Records for the exercise:

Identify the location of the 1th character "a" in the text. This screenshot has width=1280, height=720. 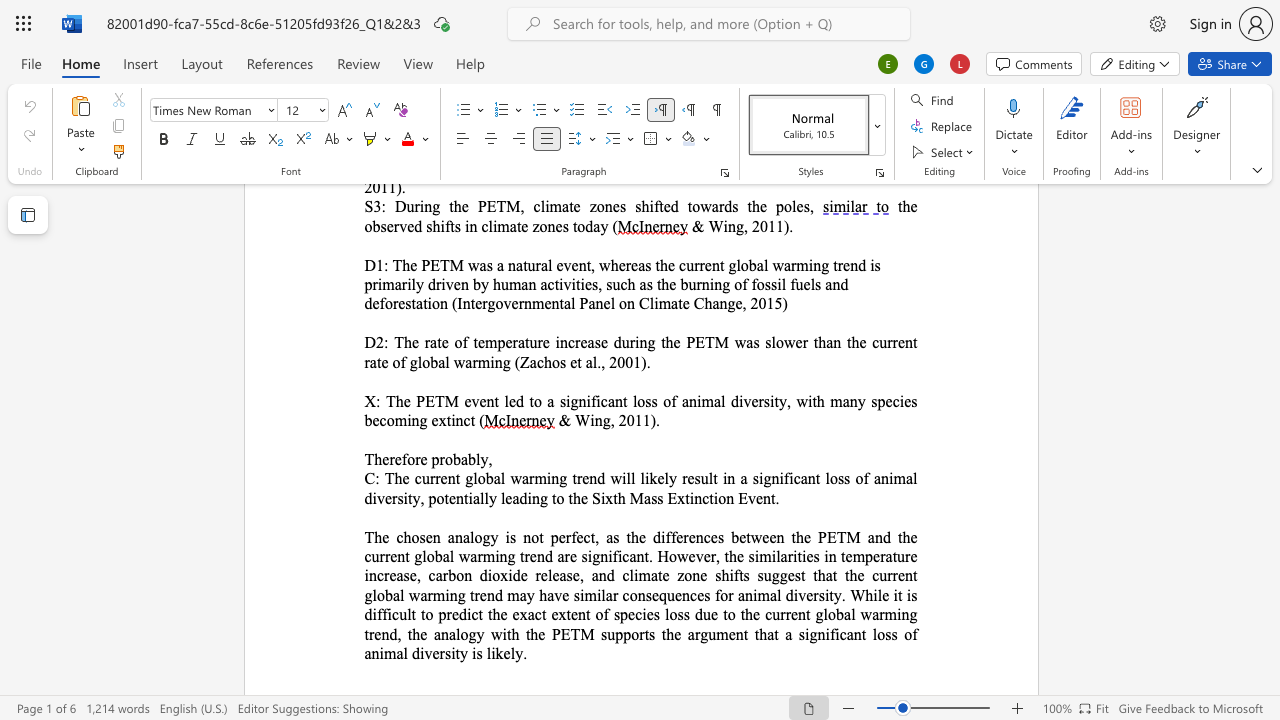
(497, 478).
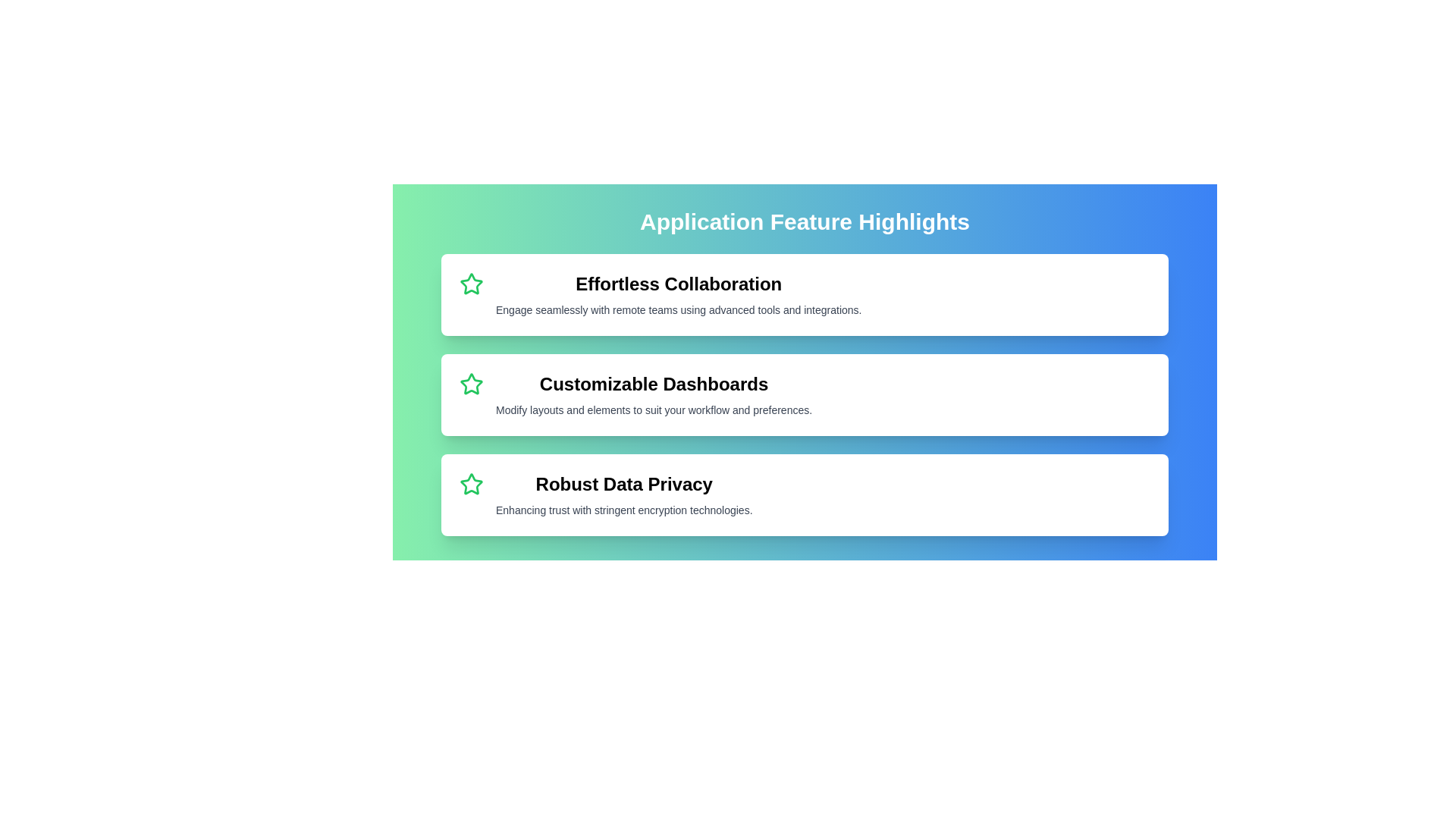 The height and width of the screenshot is (819, 1456). What do you see at coordinates (471, 485) in the screenshot?
I see `the star icon with green outlines located at the top-left corner of the card titled 'Robust Data Privacy' to interact with the card` at bounding box center [471, 485].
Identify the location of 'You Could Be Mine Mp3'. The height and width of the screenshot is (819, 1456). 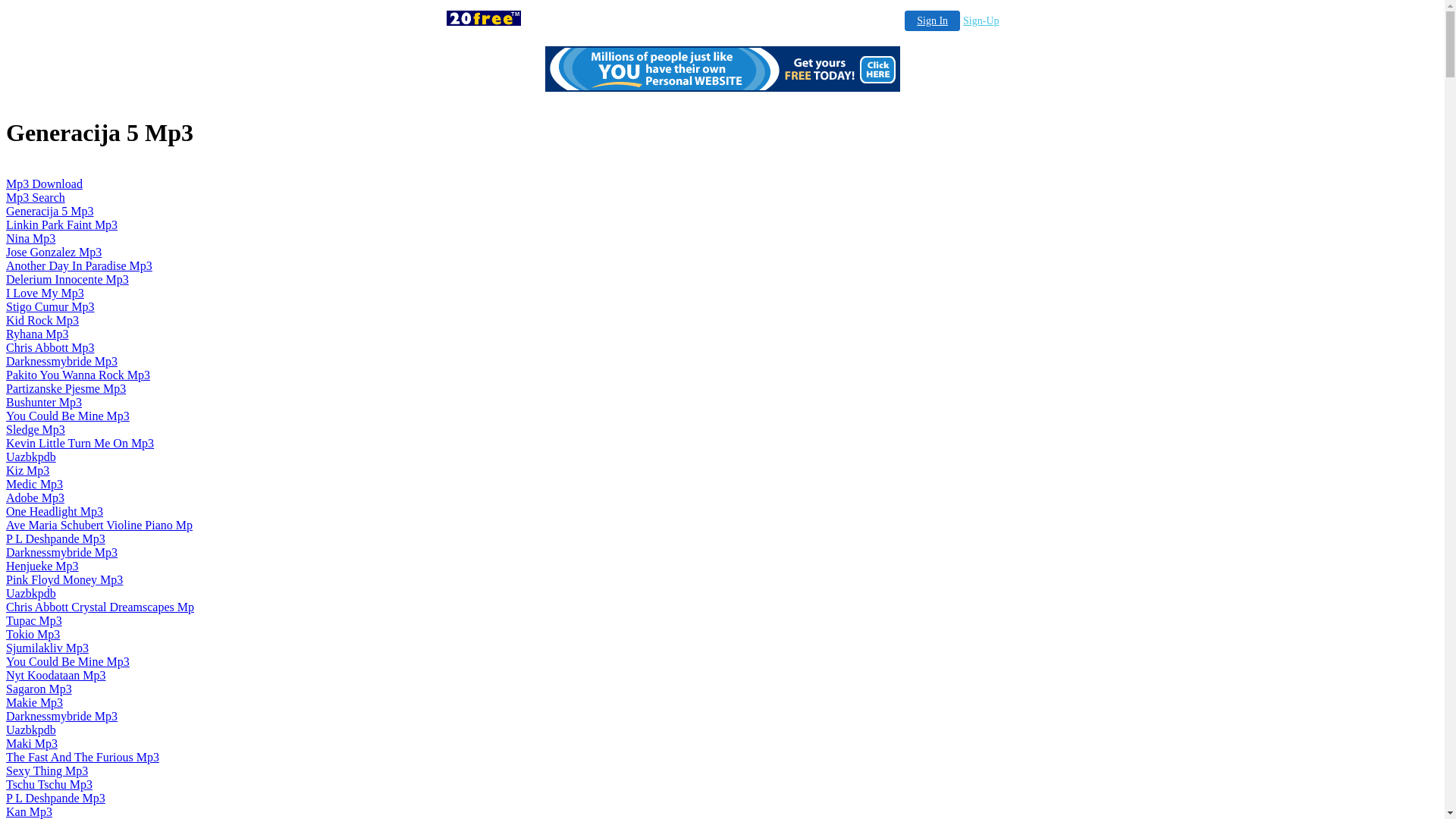
(6, 416).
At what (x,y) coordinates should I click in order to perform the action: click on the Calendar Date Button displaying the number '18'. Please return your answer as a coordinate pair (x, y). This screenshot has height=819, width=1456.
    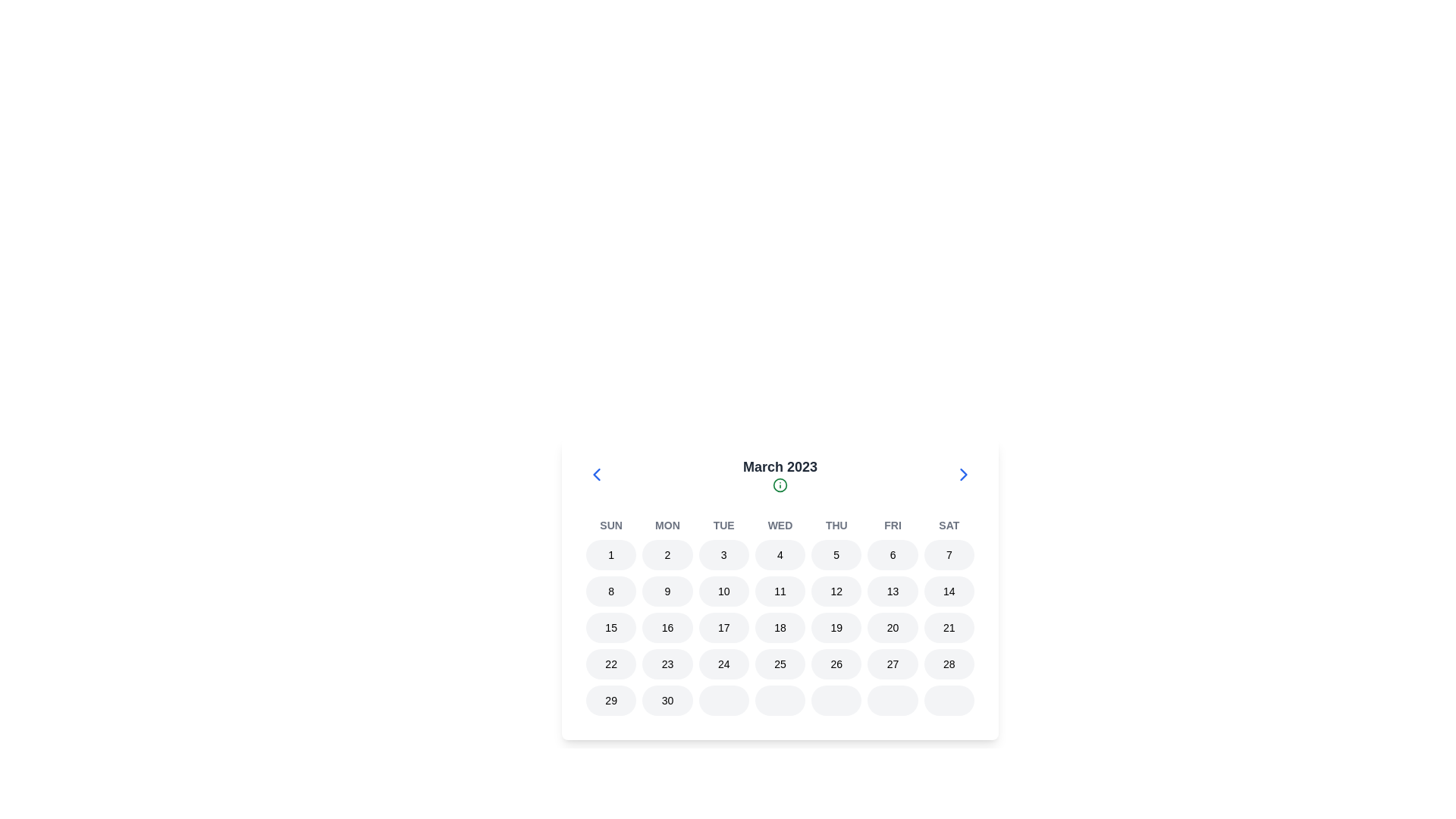
    Looking at the image, I should click on (780, 628).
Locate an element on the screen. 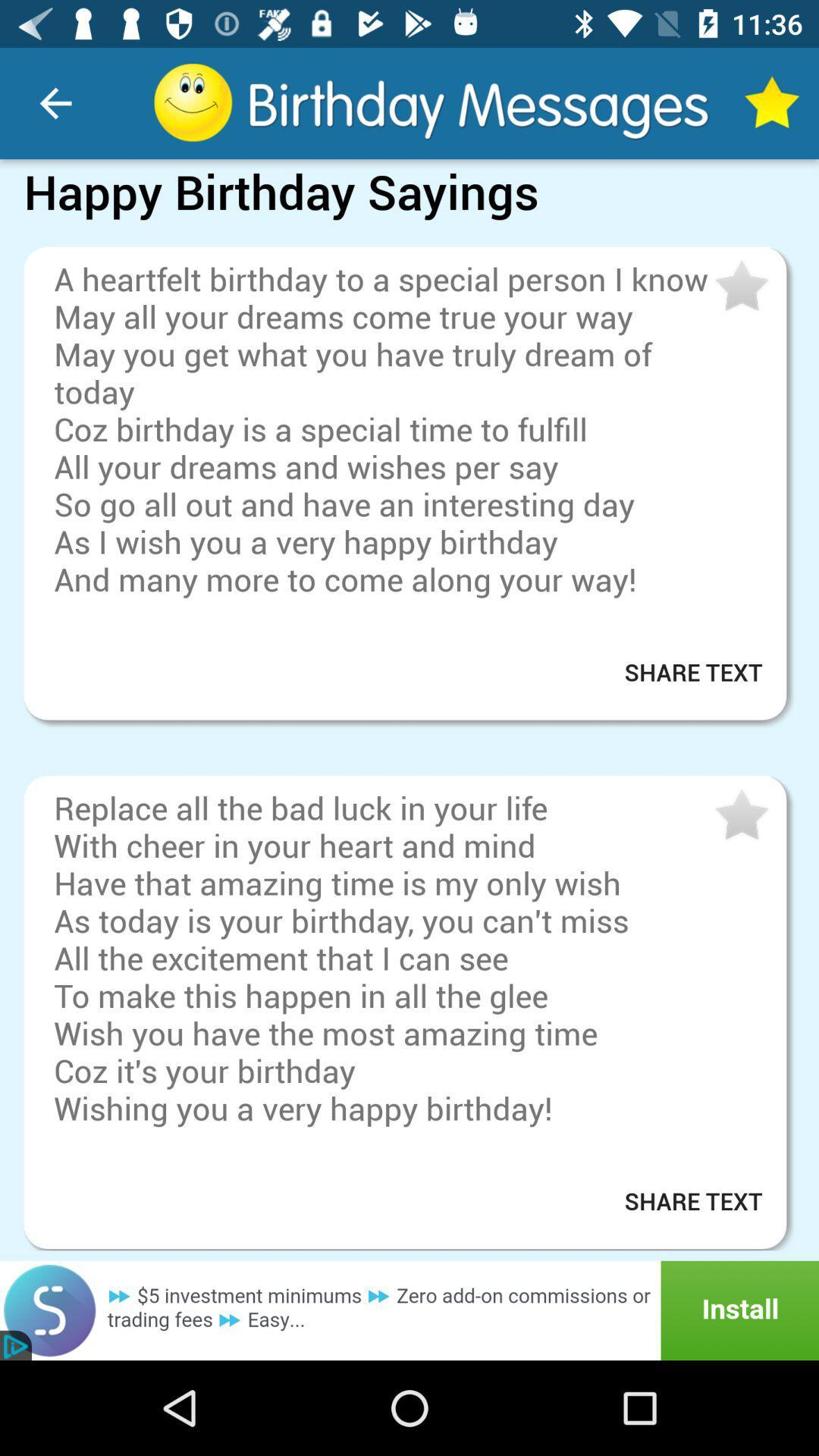 The image size is (819, 1456). the message is located at coordinates (739, 814).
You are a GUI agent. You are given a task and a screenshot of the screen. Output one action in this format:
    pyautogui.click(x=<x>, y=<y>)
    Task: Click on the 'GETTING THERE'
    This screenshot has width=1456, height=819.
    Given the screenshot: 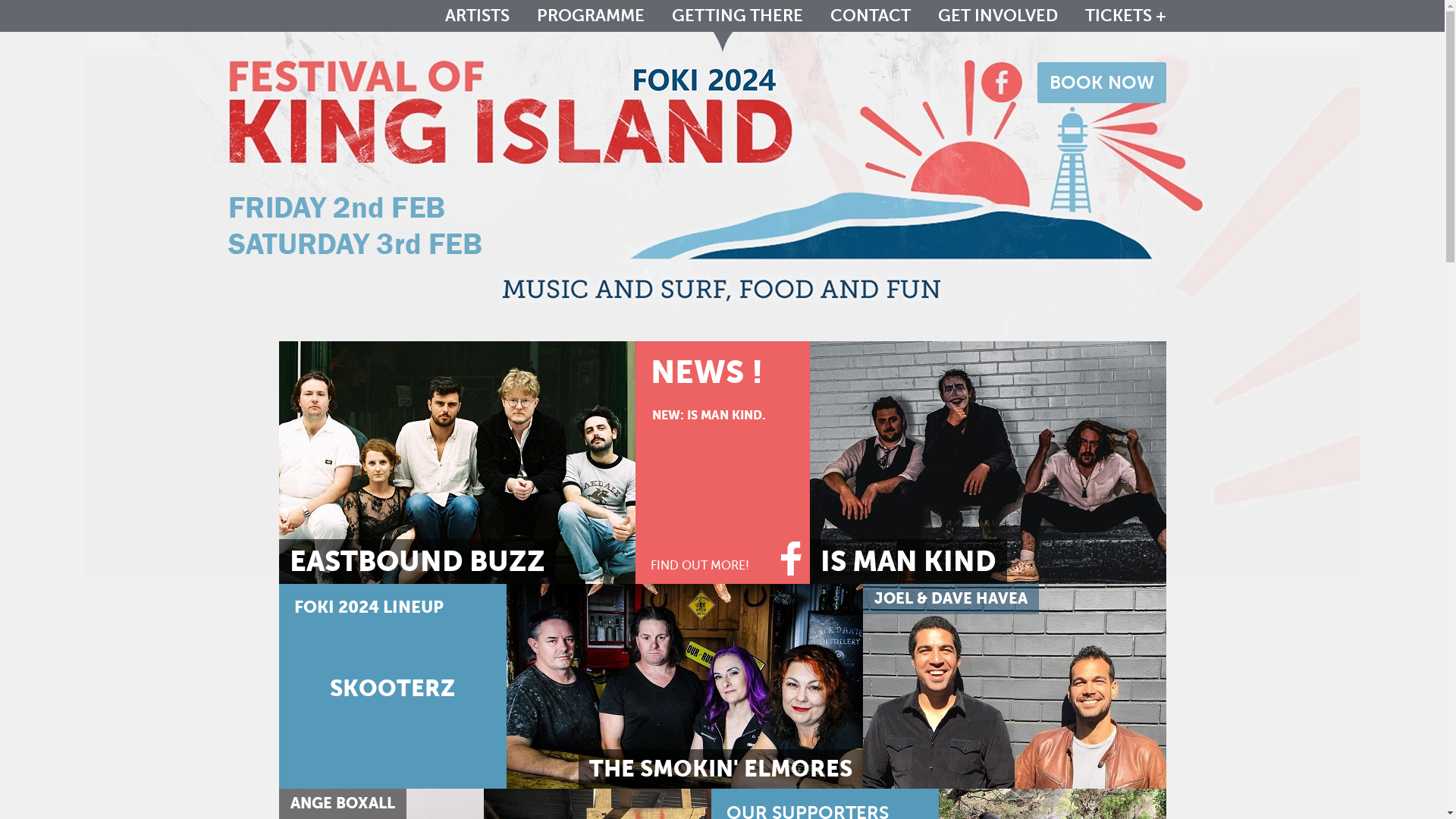 What is the action you would take?
    pyautogui.click(x=737, y=15)
    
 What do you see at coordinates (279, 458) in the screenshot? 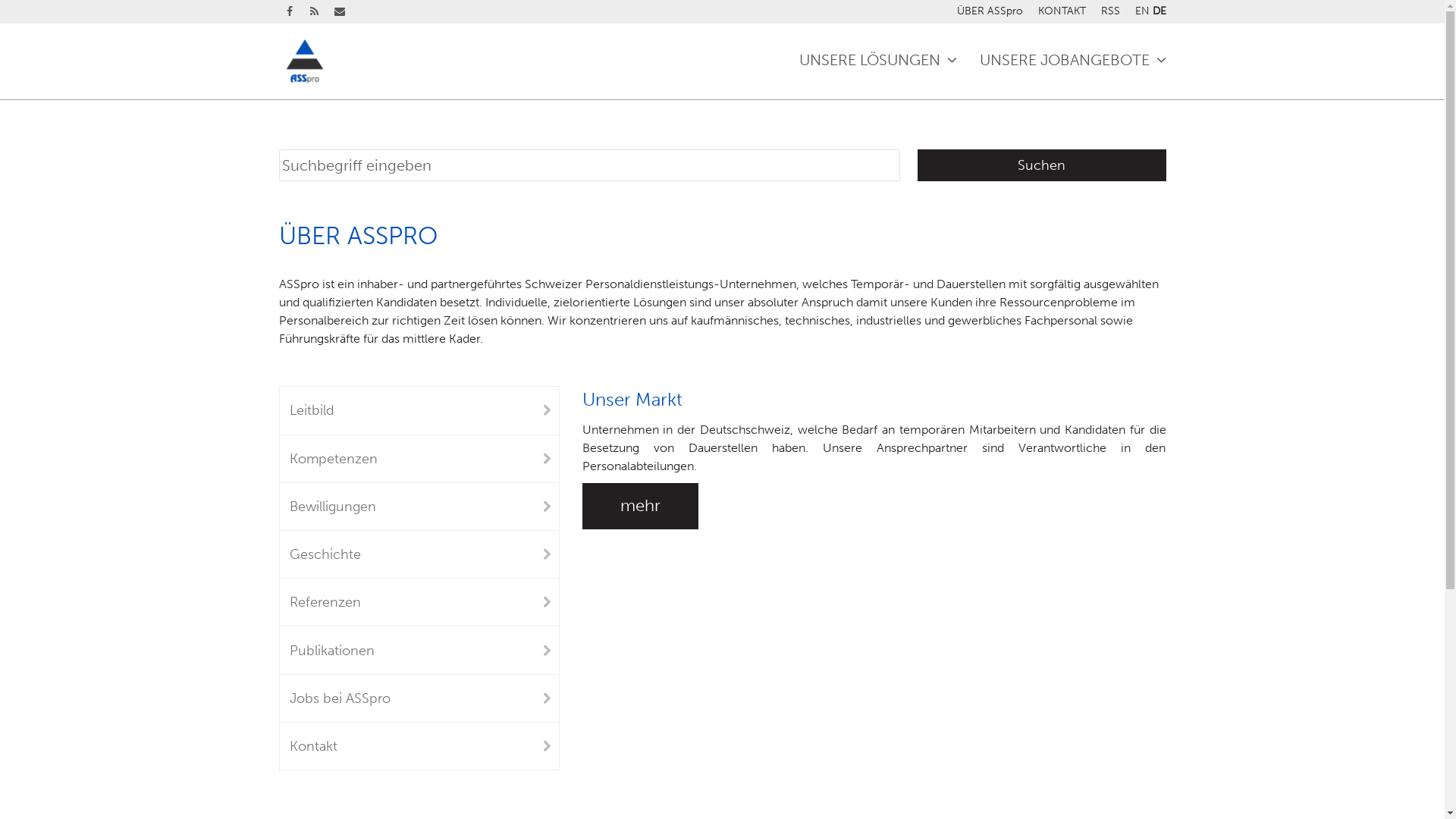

Given instruction: Render the lines of the records above as a Markdown table with the columns Row and Line, starting with the line that contains "Identify the location of 'You" and going on through the line that contains "Looking at the". Skip blank lines and leave the pictures out.

Exercise result:
| Row | Line |
|---|---|
| 1 | Identify the location of 'You Could Be Mine Mp3'. The height and width of the screenshot is (819, 1456).  |
| 2 | (6, 416). |
| 3 | At what (x,y) coordinates should I click in order to perform the action: click on the Calendar Date Button displaying the number '18'. Please return your answer as a coordinate pair (x, y). This screenshot has height=819, width=1456. |
| 4 |     Looking at the image, I should click on (780, 628). |